Neurological findings in lower motor neuron disorders
- Paralyses and sensory disturbances follow the distribution of spinal nerve roots or peripheral nerves.
- Often (radiating) pain in the same nerve distribution is present.
- Decreased or absent tendon reflexes
- Decreased muscle tone
- Slowly progressing muscle atrophy (over weeks to months)
- Babinski's sign is negative.
Polyneuropathies
- See Polyneuropathies.
- In motor polyneuropathies, muscle strength and tendon reflexes decrease symmetrically, in sensorimotor polyneuropathies appear additionally skin sensation deficits (sock or glove type of distribution), and muscle atrophy develops later in the distal parts of the extremities.
Polyradiculites
- See Guillain-Barré Syndrome (Polyradiculitis).
- Generally symmetrical muscle weakness, progressing from the distal parts of the limbs upwards, developing within a few days or over a few weeks' time. The chronic form progresses more slowly. Frequently there is myalgia in the extremities, and tendon reflexes decrease.

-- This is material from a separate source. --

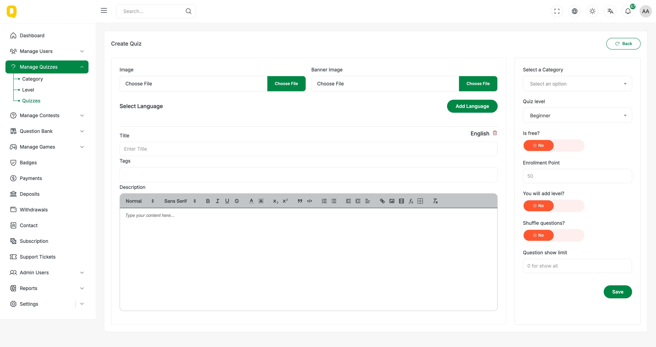Open the notifications bell

pos(628,11)
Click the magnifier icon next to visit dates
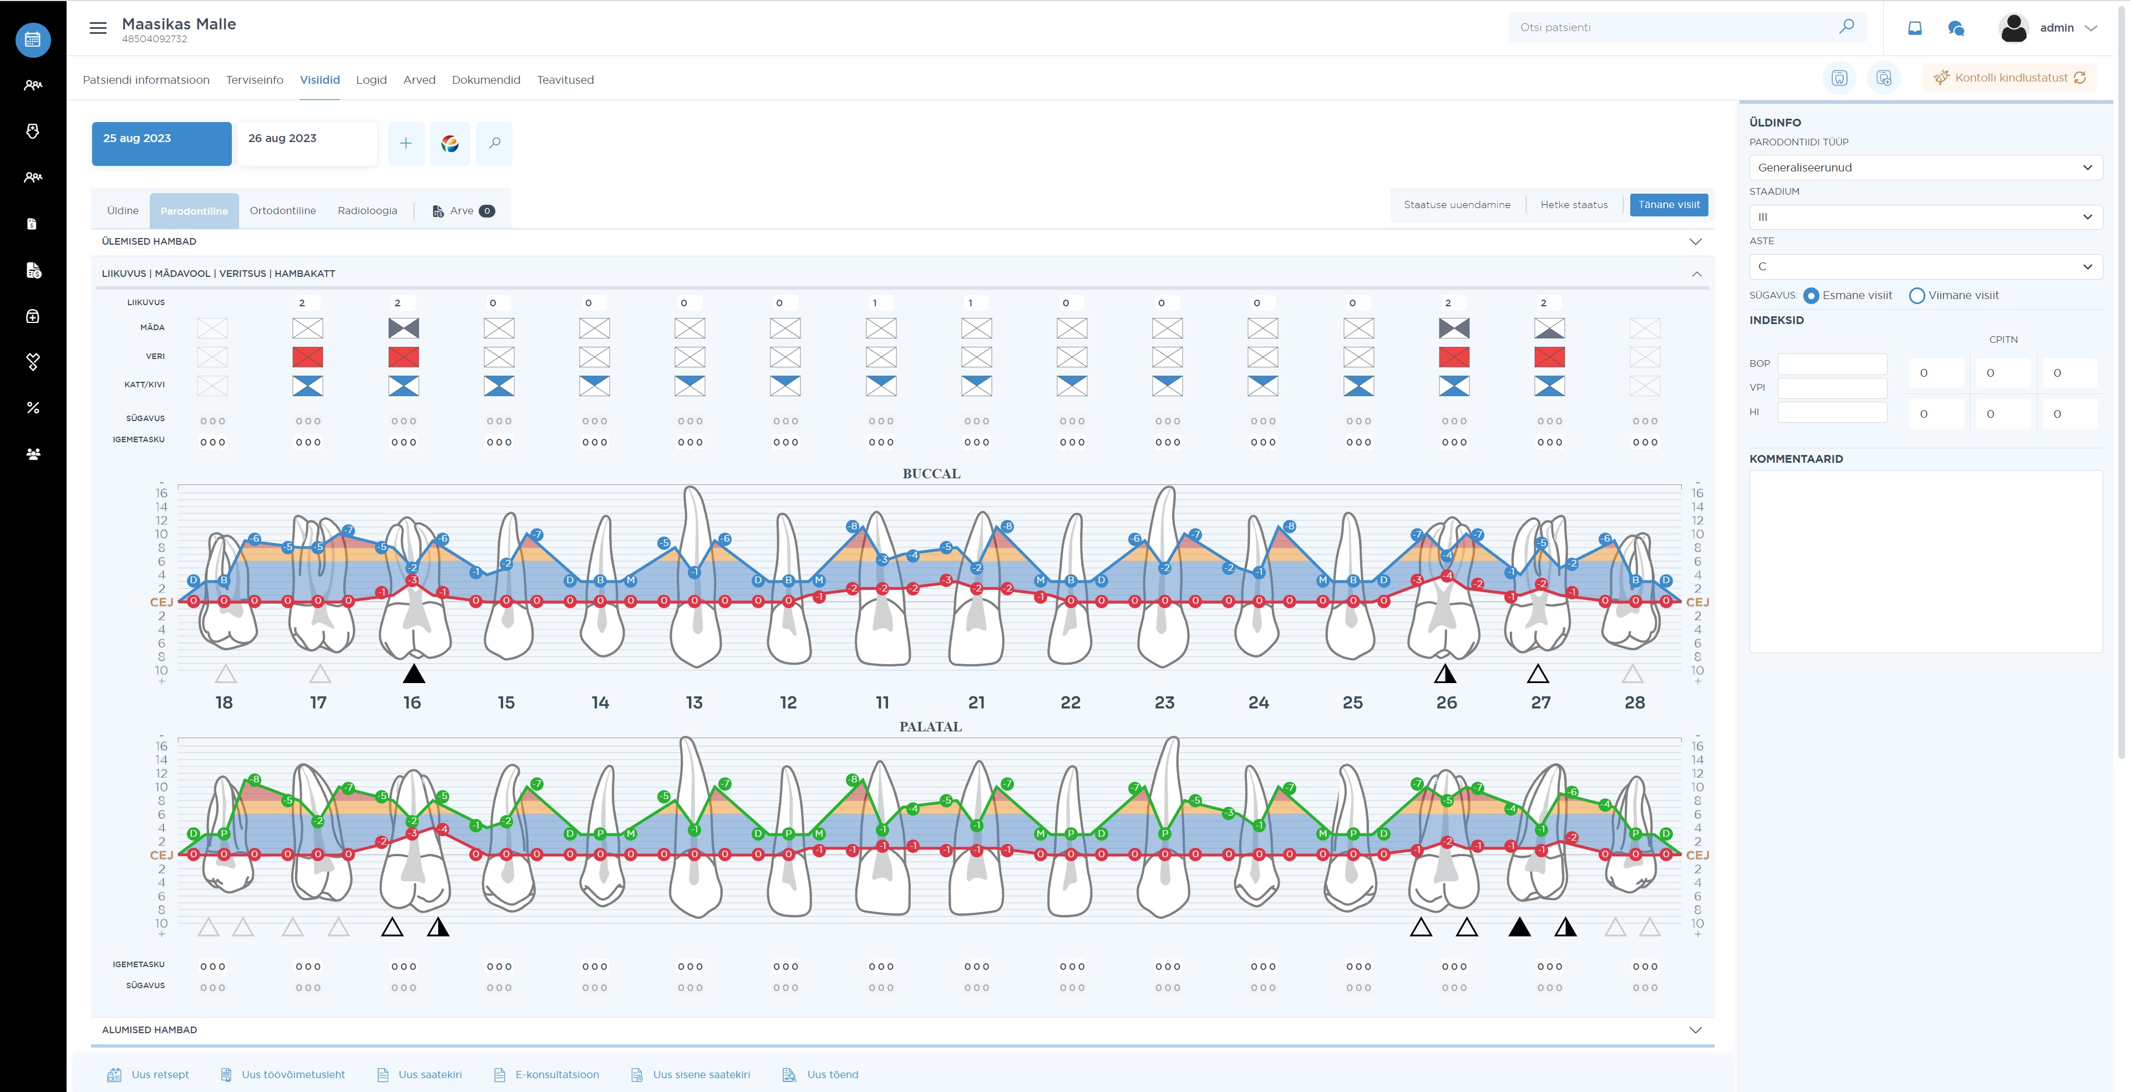The image size is (2130, 1092). point(494,143)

Radiculopathies, damage to one or more nerve roots
- See Radiculopathies.
- The cardinal symptom is radiating pain. Additionally, paraesthesia and numbness occur in the dermatome innervated by the nerve root.
- Increasing muscle weakness in the muscles innervated by the affected nerve and decreased segmental tendon reflexes. When the condition has become chronic, muscle atrophy develops.
Damage to neural plexus, plexus injury, plexus neuritis
- Symptoms include acute myalgia followed by sensory deficits, muscle weakness, decreased tendon reflexes, and muscle atrophy, which appear in one or more segments of the peripheral nerves involved in the plexus.
Nerve entrapment or compression injuries
Concurrent upper and lower motor neuron disorders
- Amyotrophic lateral sclerosis (ALS) Amyotrophic Lateral Sclerosis (ALS) is the most common motor neuron disease.
- Symptoms are progressive muscle weakness in voluntary muscles with muscle atrophy and involuntary muscle twitching or fasciculation.
- In the so-called bulbar form, the symptoms initially centre on the larynx, in which case the first symptoms appear as dysarthria and dysphagia.
- However, muscle tone may be increased (spastic) and the Babinski's sign may be positive.
Neurological findings of myoneural junction disorders
- A typical presentation is muscle fatigue intensified by strain.
- Reflex and sensory functions appear normal.
- Babinski's sign is negative.
Myasthenia gravis
- See Myasthenia Gravis.
- Typically, voluntary muscles tire easily, and the weakness is relieved by rest.
Myasthenic syndrome
- The myasthenia is more pronounced in proximal muscles, the symptom picture being very similar to that of myasthenia gravis.
Neurological findings in myopathies
- See also Hereditary Myopathies.
- Muscle weakness
- Muscle atrophy, occasionally hypertrophy
- In some diseases: myalgia, muscle hypotonia
- Reflexes are often normal.
- Babinski's sign is negative.
Myopathies
- These include congenital muscular dystrophies, metabolic myopathies, inflammatory myopathy (myositis), as well as toxic (e.g. alcoholic myopathy) and endocrine myopathies.
Periodic paralyses: sporadic attacks of flaccid paralysis
- Hypokalaemic: teenage onset
- Hyperkalaemic: childhood onset
- Normokalaemic: childhood onset
- The myasthenic attack is often preceded by muscle strain or a meal high in carbohydrates.
Other endocrinological and metabolic causes
- Hypo- or hyperthyroidism and hypo- or hypercalcaemia may be associated with muscle weakness.